Each entry that follows should be given again word for word; please leave out its pictures.

:: Material supplied ::
%%

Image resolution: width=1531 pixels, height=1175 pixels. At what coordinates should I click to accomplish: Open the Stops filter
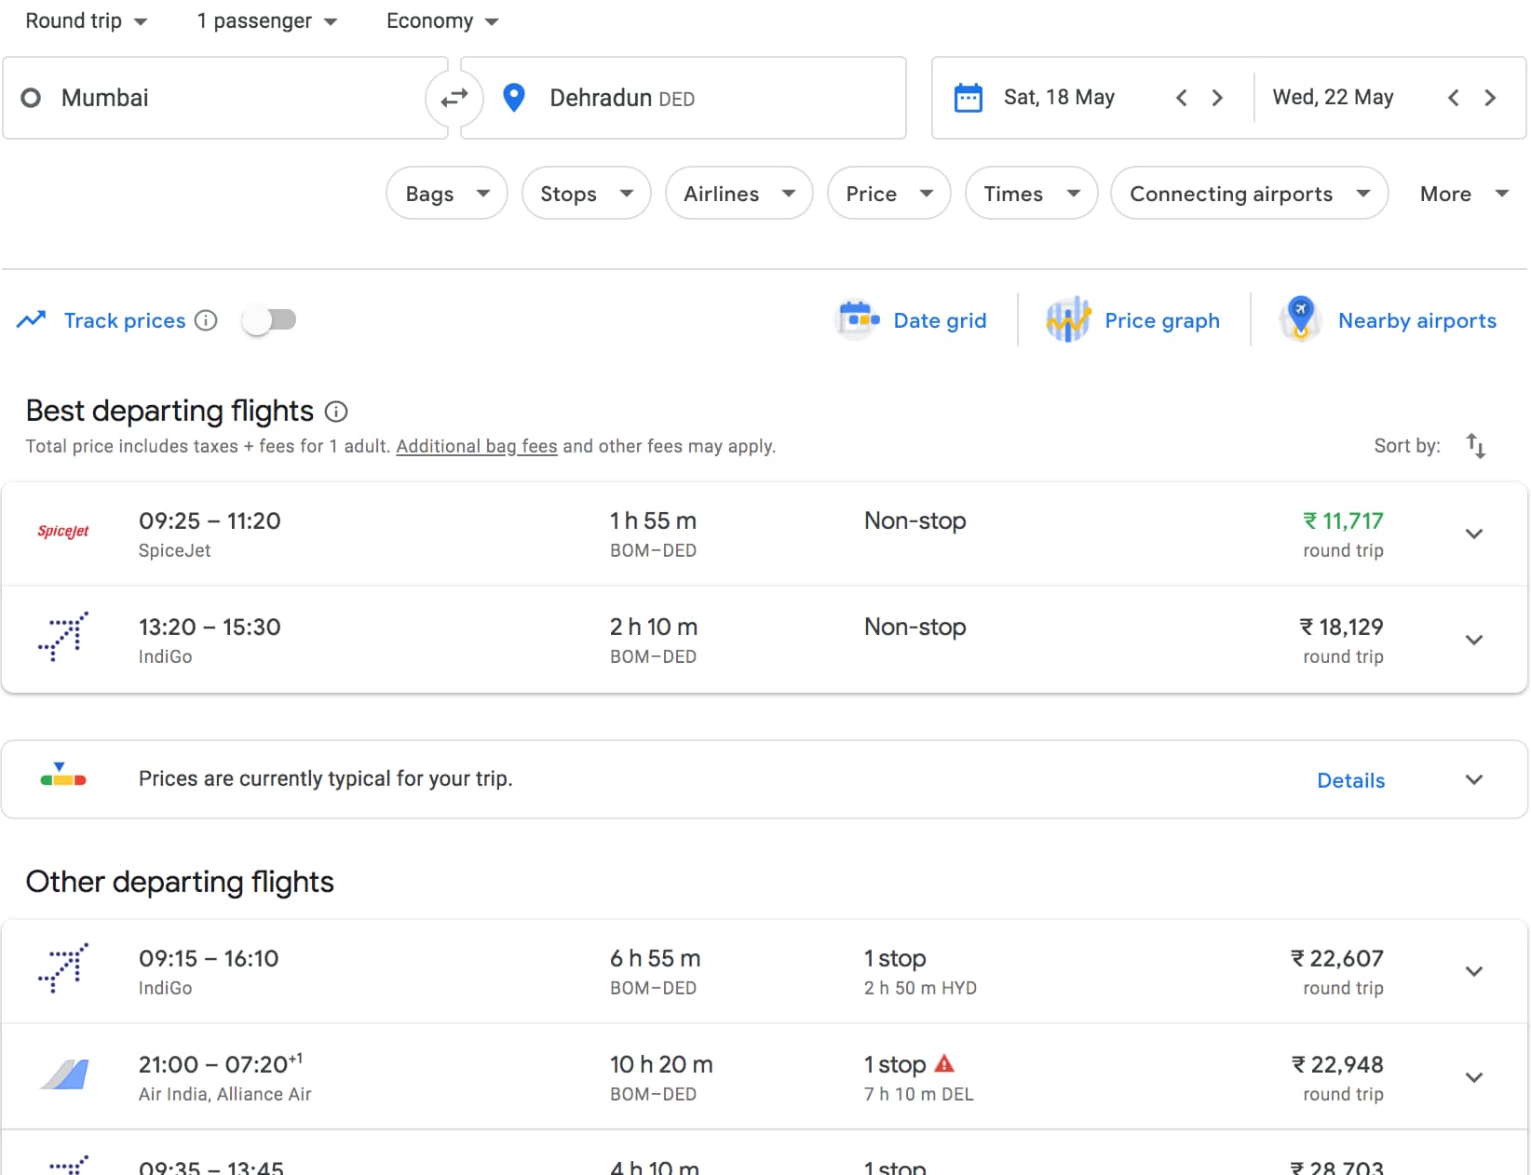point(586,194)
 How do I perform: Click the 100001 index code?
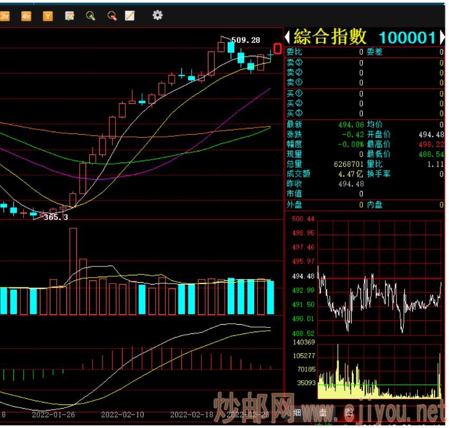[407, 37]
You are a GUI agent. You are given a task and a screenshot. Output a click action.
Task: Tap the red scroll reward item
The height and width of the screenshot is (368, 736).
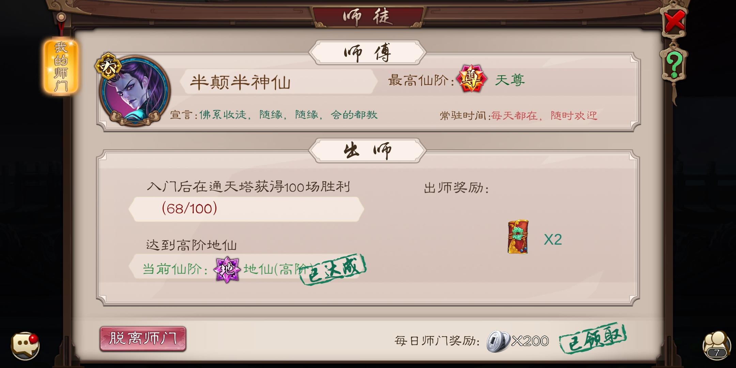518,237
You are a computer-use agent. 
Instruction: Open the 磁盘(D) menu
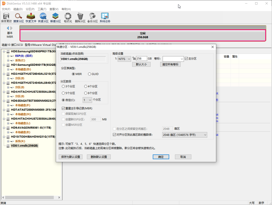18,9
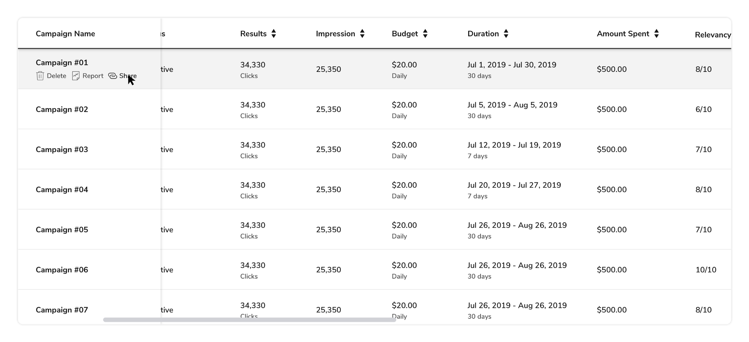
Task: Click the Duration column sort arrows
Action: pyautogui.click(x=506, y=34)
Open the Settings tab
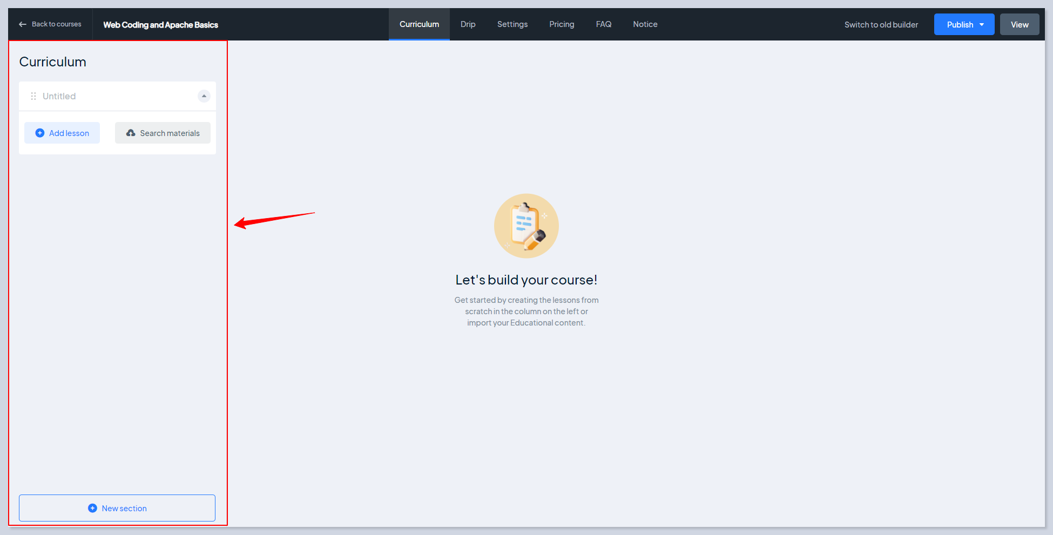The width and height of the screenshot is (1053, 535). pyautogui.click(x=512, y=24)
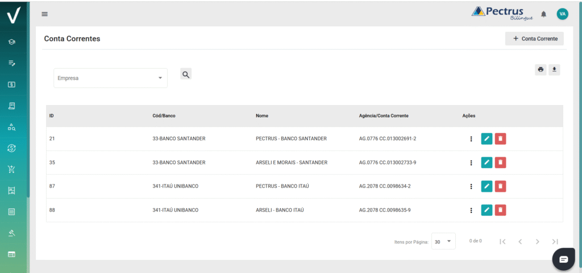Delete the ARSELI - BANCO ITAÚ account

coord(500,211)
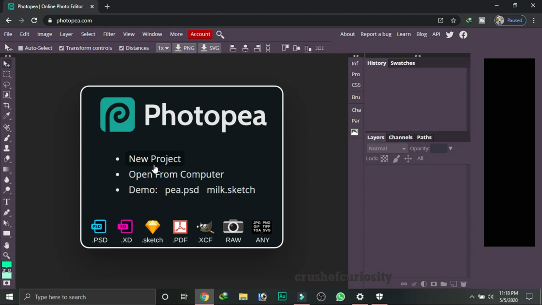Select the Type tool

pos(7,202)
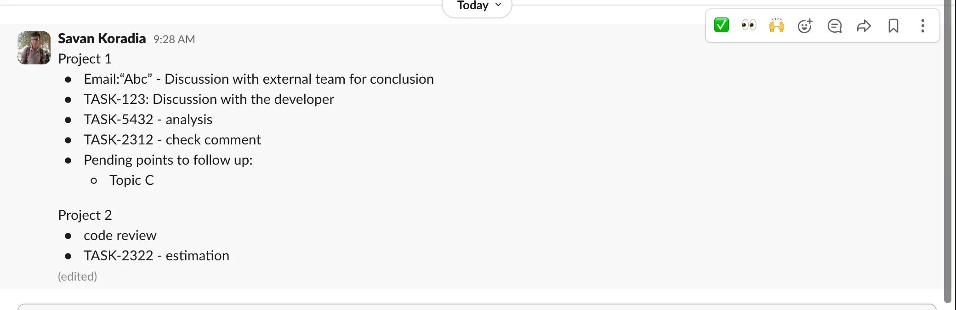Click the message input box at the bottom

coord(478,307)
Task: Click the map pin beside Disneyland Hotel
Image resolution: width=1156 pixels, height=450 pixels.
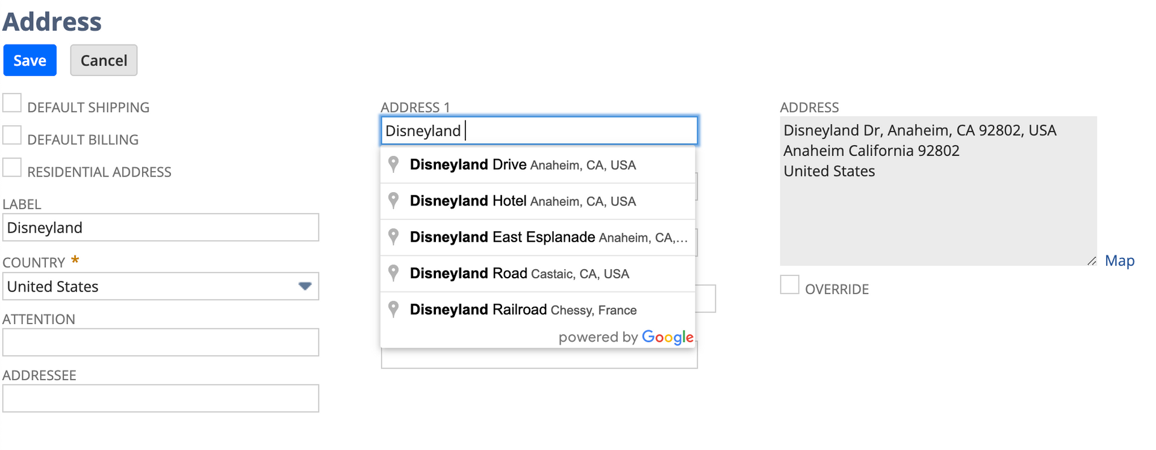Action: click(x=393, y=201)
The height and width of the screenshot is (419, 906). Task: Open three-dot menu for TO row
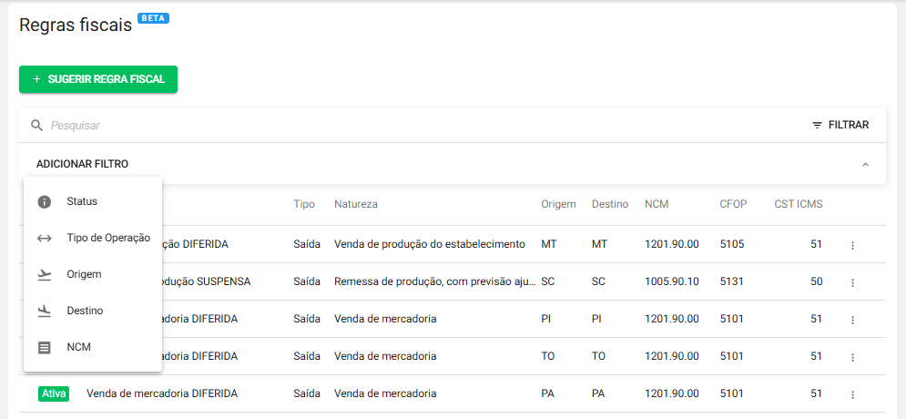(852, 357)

%%

:: Expected answer ::
Image resolution: width=1531 pixels, height=1175 pixels. At what coordinates should I click to accomplish: Open the Stops filter
point(586,194)
 How do I perform: Click the 100001 index code?
[407, 37]
You are a GUI agent. You are given a task and a screenshot. Output a click action.
Task: Tap the red scroll reward item
The height and width of the screenshot is (368, 736).
518,237
You are a computer-use agent. 
Instruction: Open the 磁盘(D) menu
18,9
Task: Click the Duration column sort arrows
Action: pyautogui.click(x=506, y=34)
Open the Settings tab
The width and height of the screenshot is (1053, 535). pyautogui.click(x=512, y=24)
Delete the ARSELI - BANCO ITAÚ account

coord(500,211)
Select the Type tool

pos(7,202)
Click the message input box at the bottom

coord(478,307)
Task: Click the map pin beside Disneyland Hotel
Image resolution: width=1156 pixels, height=450 pixels.
Action: click(x=393, y=201)
The height and width of the screenshot is (419, 906). Task: Open three-dot menu for TO row
(852, 357)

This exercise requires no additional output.